EXERCÍCIOS PROPOSTOS:
**A)** Traduza para o inglês esta frase do texto sobre o Science Pulse: "A equipe também considera a descrição ou pequena biografia do cientista na própria rede social e vê se há algum link para um site oficial de universidade ou instituição."
**B)** De acordo com o texto sobre o Science Pulse, para que os jornalistas usam principalmente a ferramenta?

TRECHO DA PÁGINA:
··········

No site, há um formulário para a sugestão de contas de cientistas e instituições para serem incluídas no monitoramento. "O nosso método de escolher perfis é o que a gente chama de snowball effect, você entra no perfil de um cientista reconhecido, vê quem ele segue [e adiciona na ferramenta]. Entra em outro e, quando vê, já selecionou vários", diz Spagnuolo.

A equipe também considera a descrição ou pequena biografia do cientista na própria rede social e vê se há algum link para um site oficial de universidade ou instituição. Além disso, avaliam as publicações para garantir que o perfil interessa. "Nós lemos o que a pessoa tuita, porque não adianta nada ser um cientista e só publicar gatinhos e memes. Queremos pessoas que estão divulgando ciência por meio das redes sociais", afirma.

Jade

Jade Drummond, gerente de comunidade e audiência do Science Pulse e Volt Data Lab. Foto: Arquivo pessoal

Ao mesmo tempo, Spagnuolo conta com o feedback da própria comunidade de jornalistas e cientistas para corrigir erros. "Somos muito abertos a críticas. Recentemente nos chamaram a atenção para uma pessoa que se dizia pesquisador de astronomia, mas meio que copiava as ideias dos outros, então tiramos da nossa base. Às vezes pode até ser pesquisador, mas está divulgando ideias contra a ciência, então ficamos de olho e contamos com a comunidade para nos falar quando há algum caso assim", afirma Spagnuolo, que garante, no entanto, que as reclamações são raras.

Por meio da pesquisa de feedback, a equipe soube que os jornalistas usam o Science Pulse principalmente para consulta, como "uma ferramenta de bastidor, na apuração", explica Drummond.

··········

Itens listados em um conjunto de dados:
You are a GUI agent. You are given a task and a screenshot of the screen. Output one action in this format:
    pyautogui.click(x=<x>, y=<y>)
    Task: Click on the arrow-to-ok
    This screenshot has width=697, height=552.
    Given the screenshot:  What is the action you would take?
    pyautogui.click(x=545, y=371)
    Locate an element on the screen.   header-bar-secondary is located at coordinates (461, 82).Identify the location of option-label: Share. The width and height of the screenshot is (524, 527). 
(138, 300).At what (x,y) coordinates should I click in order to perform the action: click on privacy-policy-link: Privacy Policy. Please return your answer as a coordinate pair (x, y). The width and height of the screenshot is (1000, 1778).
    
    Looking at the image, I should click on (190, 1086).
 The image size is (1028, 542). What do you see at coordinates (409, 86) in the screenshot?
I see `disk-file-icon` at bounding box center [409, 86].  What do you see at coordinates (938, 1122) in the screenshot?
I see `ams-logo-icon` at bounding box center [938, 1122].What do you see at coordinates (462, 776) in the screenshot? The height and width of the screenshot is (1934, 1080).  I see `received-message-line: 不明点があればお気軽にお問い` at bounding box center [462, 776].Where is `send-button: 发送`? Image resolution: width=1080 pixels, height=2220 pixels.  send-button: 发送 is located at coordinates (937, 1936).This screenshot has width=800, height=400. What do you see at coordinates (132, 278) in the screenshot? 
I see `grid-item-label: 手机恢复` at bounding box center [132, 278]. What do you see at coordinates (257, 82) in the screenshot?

··········

RESPOSTAS ESPERADAS:
**A)** The team also considers the scientist's description or short biography on the social network itself and checks whether there is any link to an official university or institution website.

**B)** Principalmente para consulta, como uma ferramenta de bastidor na apuração.